▶ _THINGS TO DO_:
[1] Turn the paragraph of the football post that begins "Yeah, but the Saints stopped being the Ain'ts" into a short bulleted list that keeps its main facts.
[2] In the football post, why did the Chargers let the quarterback become a free agent?
[3] List every NFL team mentioned by name in the football post.

── TEXT BLOCK

Yeah, but the Saints stopped being the Ain'ts by getting a new owner who cared about winning and then spending years trying out different GMs and QBs until they were fortunate enough to have a HOF-caliber QB fall into their laps because the Chargers let him become a FA because he had a bad shoulder.  Similar with the Patriots.  New owner, new coaches, new GM, found a good QB in Bledsoe and developed the GOAT behind him.

They took an active hand in changing things around.  They didn't' just win because the NFL decided it had given enough trophies to the Steelers and 49ers and showered some fortune upon them.  Lordy, both teams turned it around by making the most out of the players and personnel other teams threw in away.


(07-24-2017, 07:24 AM)SHRacerX Wrote: As much as I would like this, I would rather beat the ever loving crap out of them during the season twice, and they are so beat up that they go on to finish something like 4-12.  Watch the legion of turds jump ship faster than piggy jumps a drunk coed.

────
── EXTRACTED DATA

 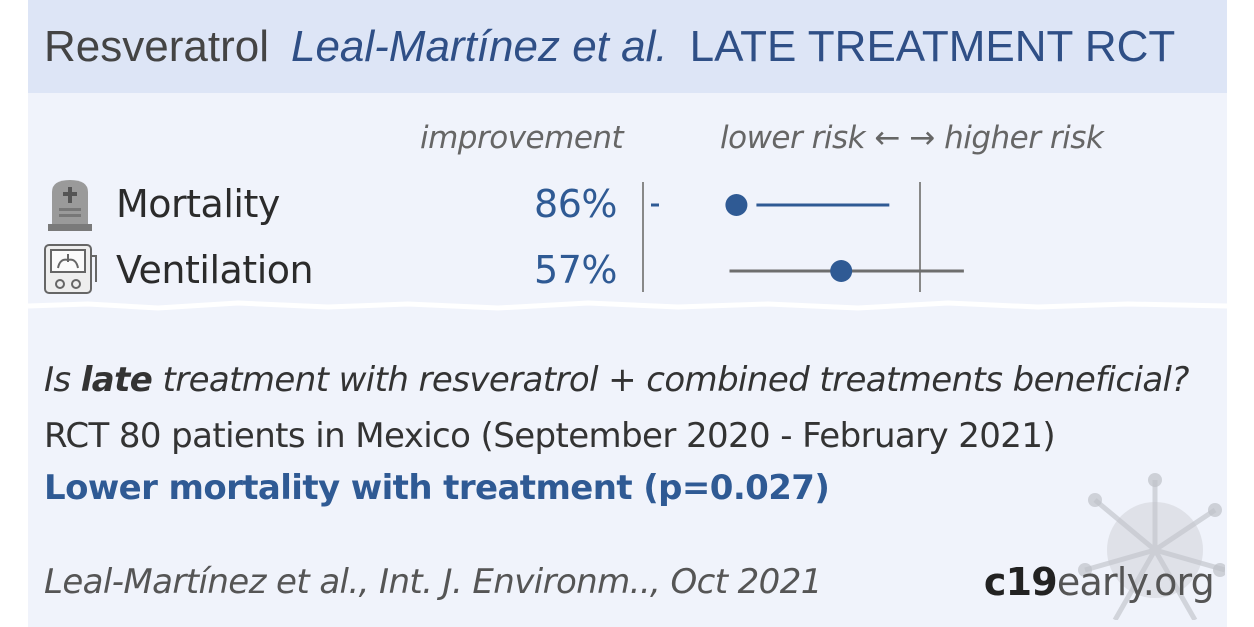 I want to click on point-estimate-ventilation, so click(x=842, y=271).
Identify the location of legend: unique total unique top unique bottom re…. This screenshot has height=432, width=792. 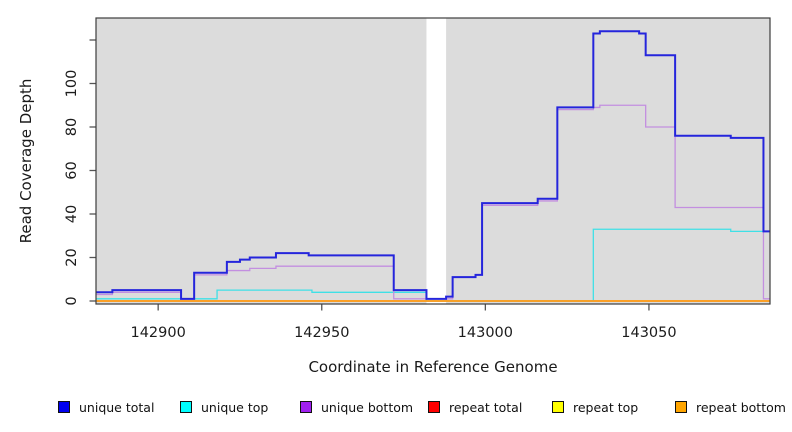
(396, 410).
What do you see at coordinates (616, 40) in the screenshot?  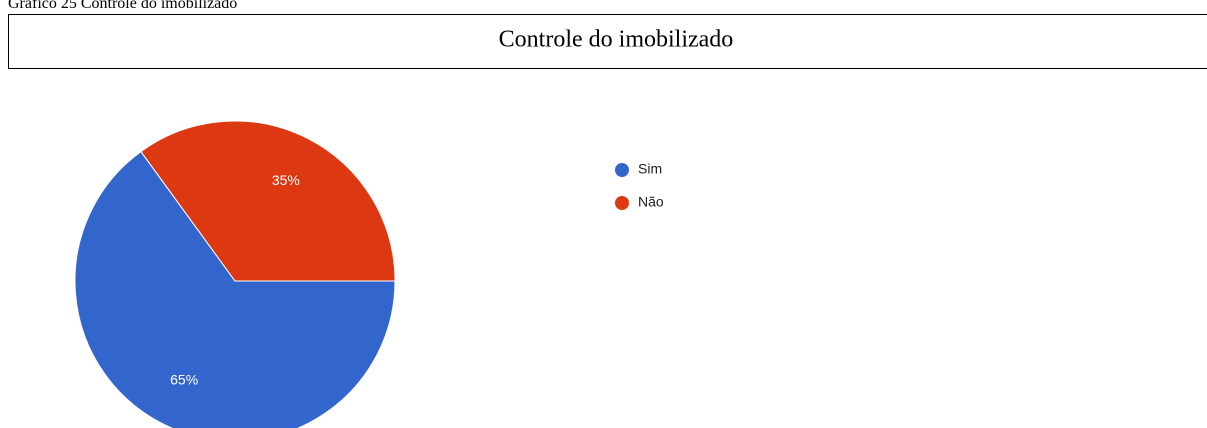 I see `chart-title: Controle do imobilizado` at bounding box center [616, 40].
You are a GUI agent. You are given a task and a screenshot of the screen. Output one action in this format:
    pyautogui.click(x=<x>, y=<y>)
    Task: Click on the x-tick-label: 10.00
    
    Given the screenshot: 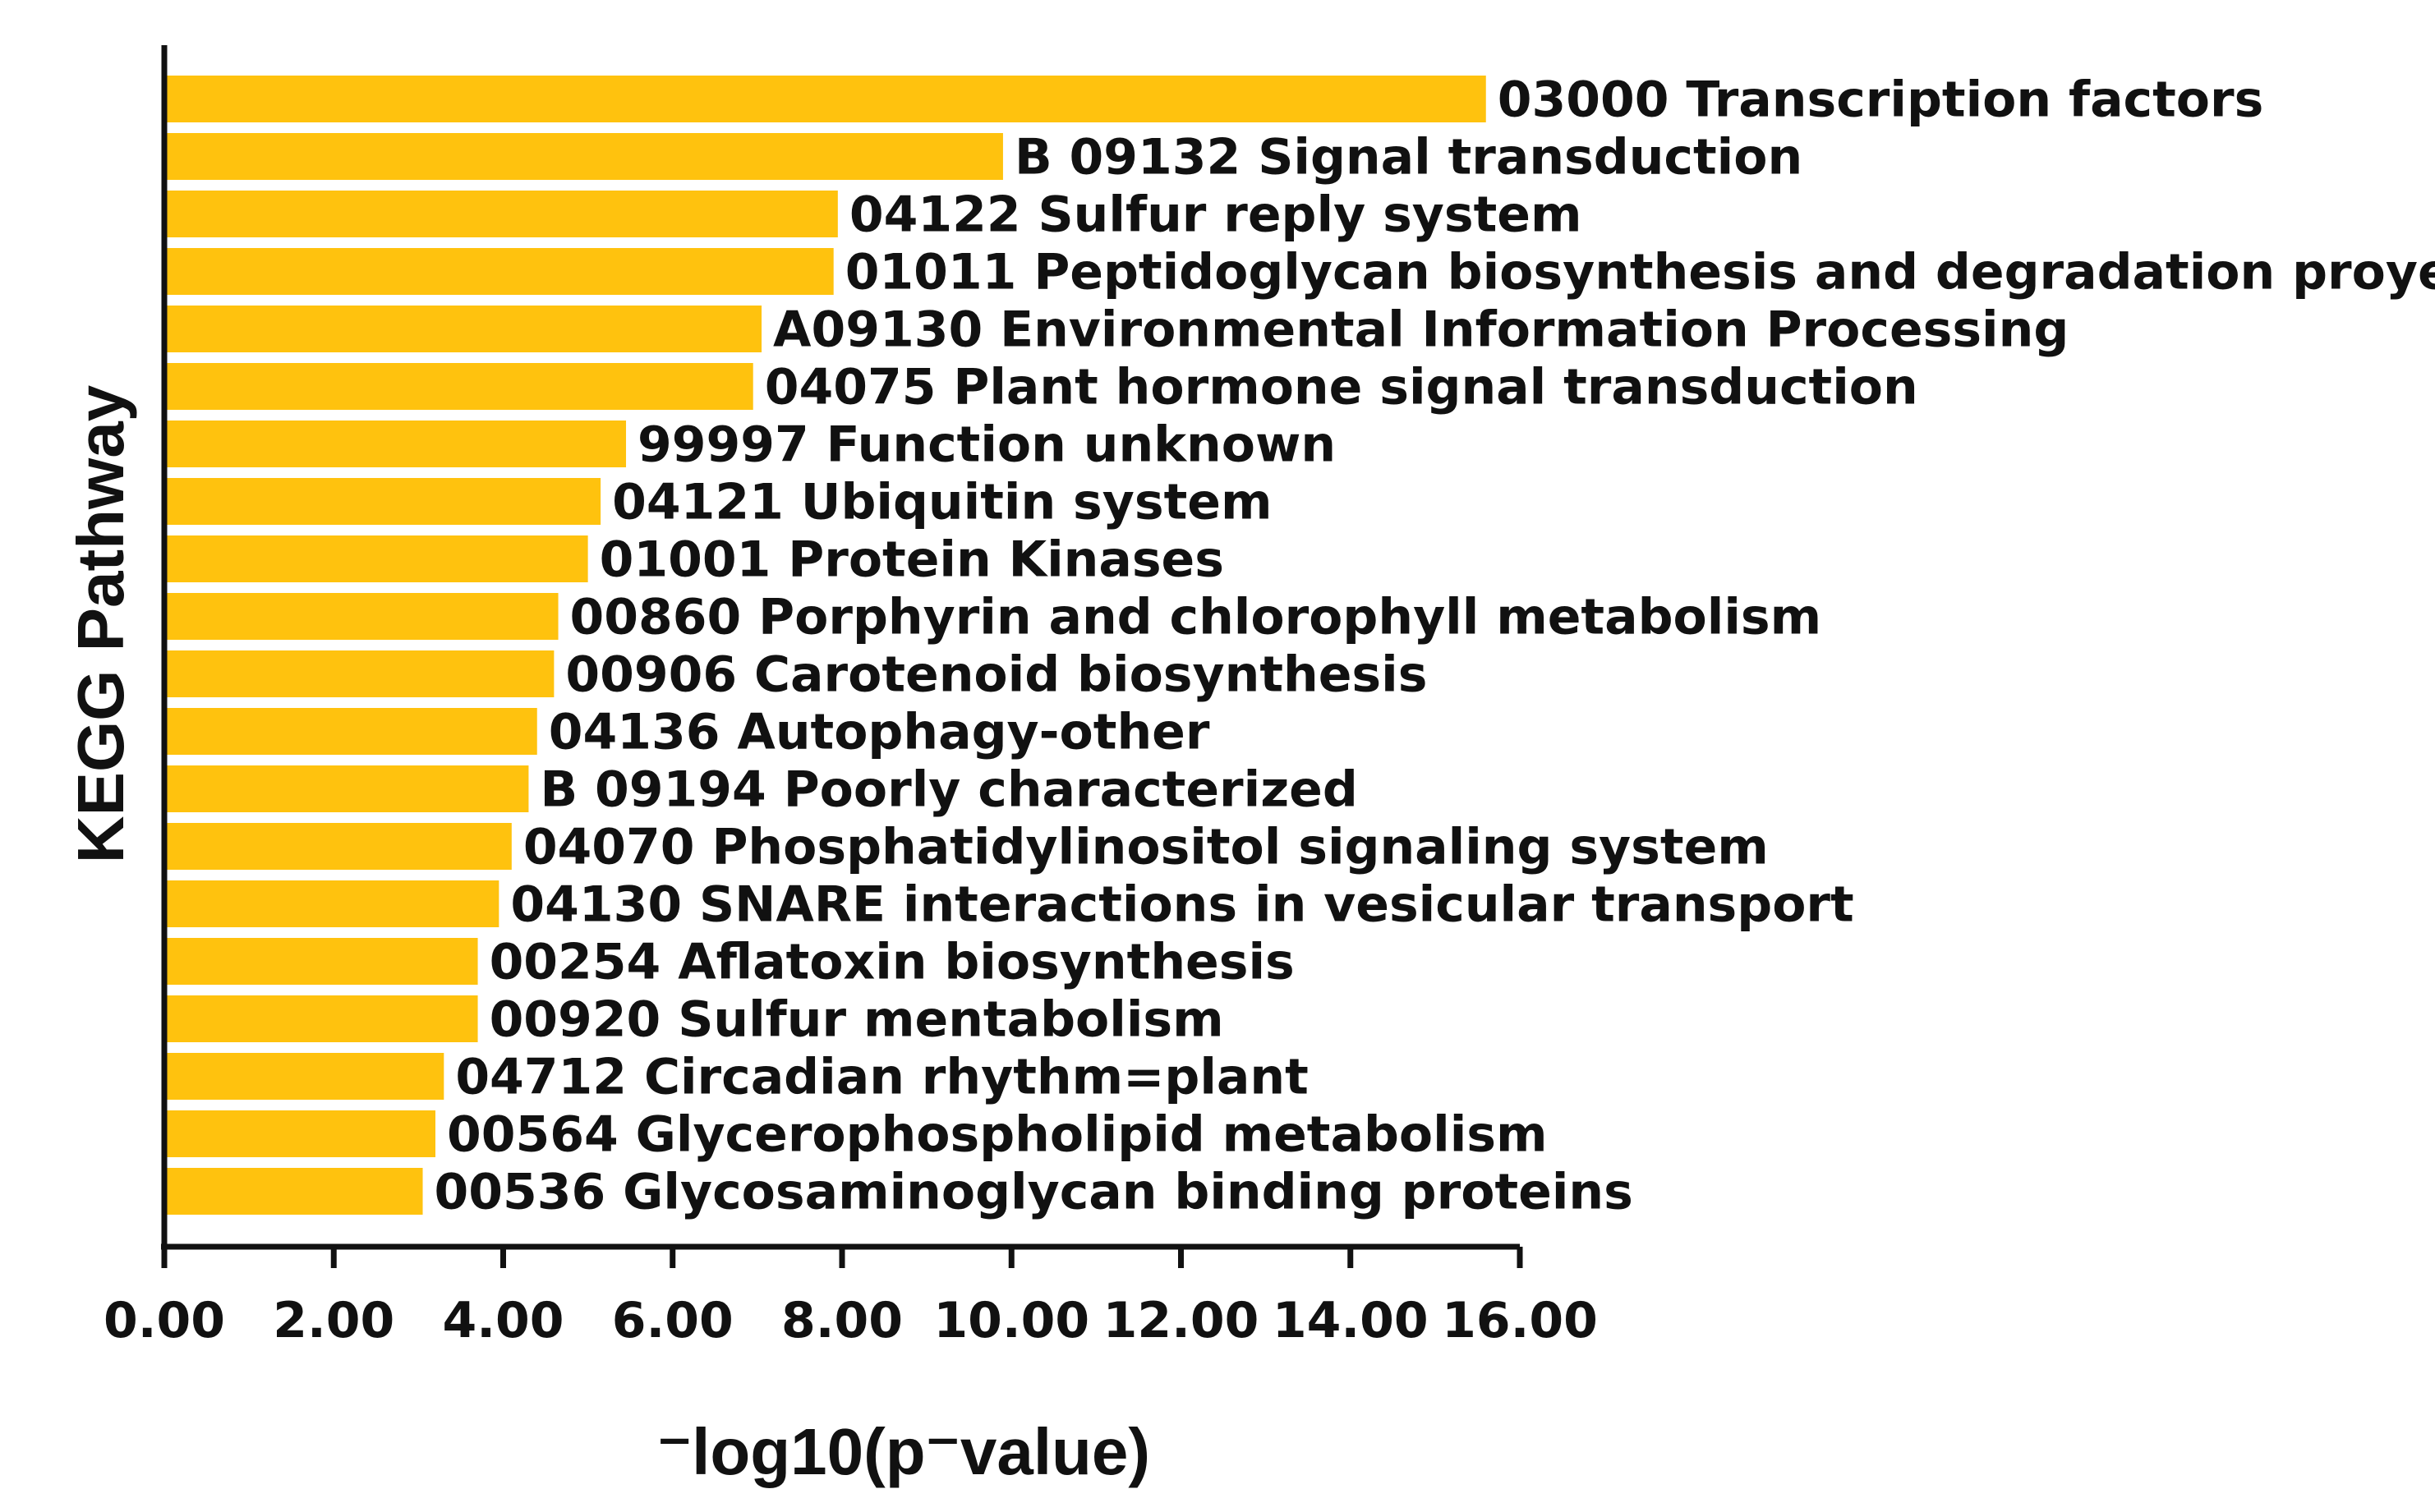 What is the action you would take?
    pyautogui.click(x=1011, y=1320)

────

▶ _RESULTS BY TASK_:
[1]
- Saints: got a new owner who cared about winning, then spent years trying different GMs and QBs.
- Saints: landed a HOF-caliber QB after the Chargers let him become a FA because of a bad shoulder.
- Patriots: similar path, with a new owner, new coaches and a new GM.
- Patriots: found a good QB in Bledsoe and developed the GOAT behind him.

[2] Because he had a bad shoulder.

[3]
- Saints
- Chargers
- Patriots
- Steelers
- 49ers